• **Source extract**
──────────
New electric Jaguar Land Rover techfest: e-motors, air blankets and more

Published: 09 September 2015

 Three new concepts from JLR
 New e-motor powers future hybrids
 Plus lightweighting, new materials

Jaguar Land Rover is developing a raft of electric car tech to power the next generation of sports limousines and SUVs – along with clever-clogs gadgets such as ‘warm air blankets’ and flax-carbonfibre materials to trim weight. 

The company today announced three new technology concept cars, premiering its new electric drive module (EDM) at the Cenex Low Carbon Vehicle summit in Bedfordshire. It’s a new, inhouse-developed motor claimed to be twice as powerful as any electric motor-generator in production today.
──────────
• **Data excerpt**
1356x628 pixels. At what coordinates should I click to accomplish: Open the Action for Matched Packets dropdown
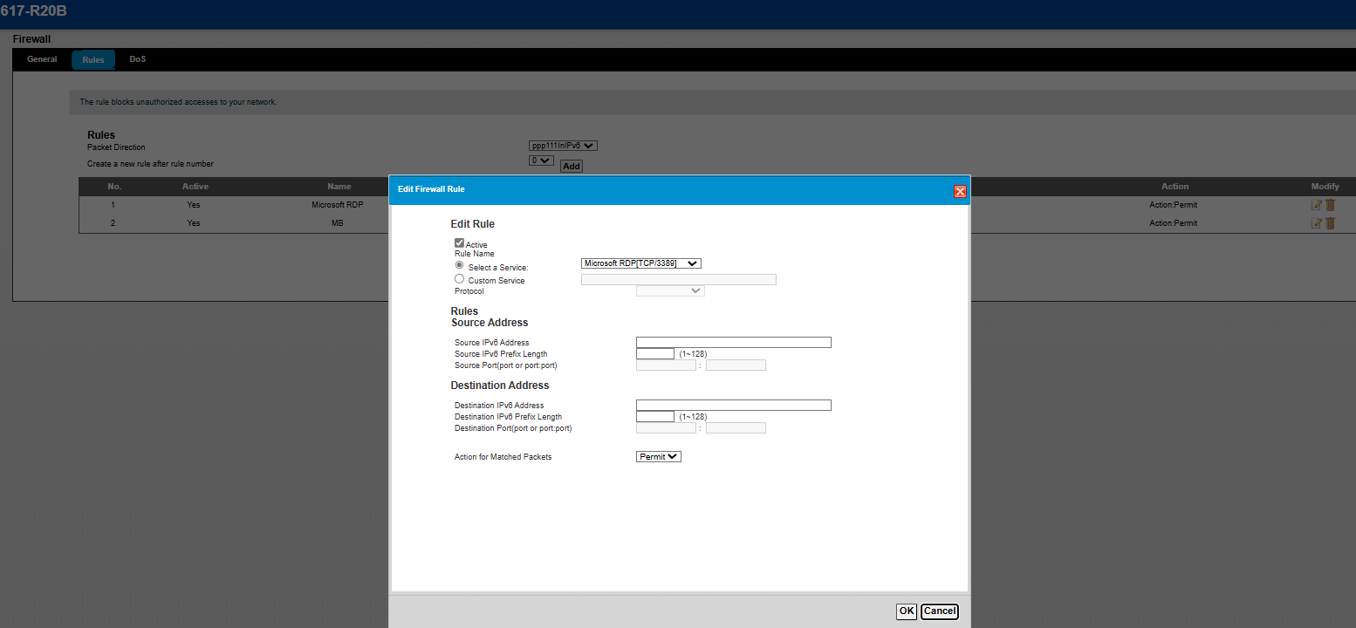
──────────
• **Tasks to complete**
a - Please write out the stretch of the Jaguar Land Rover article from "Three new concepts" through "in production today.".
b - According to the Jaguar Land Rover article, at which event was the new electric drive module premiered?

• **Solved problems**
a -
Three new concepts from JLR
 New e-motor powers future hybrids
 Plus lightweighting, new materials

Jaguar Land Rover is developing a raft of electric car tech to power the next generation of sports limousines and SUVs – along with clever-clogs gadgets such as ‘warm air blankets’ and flax-carbonfibre materials to trim weight. 

The company today announced three new technology concept cars, premiering its new electric drive module (EDM) at the Cenex Low Carbon Vehicle summit in Bedfordshire. It’s a new, inhouse-developed motor claimed to be twice as powerful as any electric motor-generator in production today.

b - The Cenex Low Carbon Vehicle summit in Bedfordshire.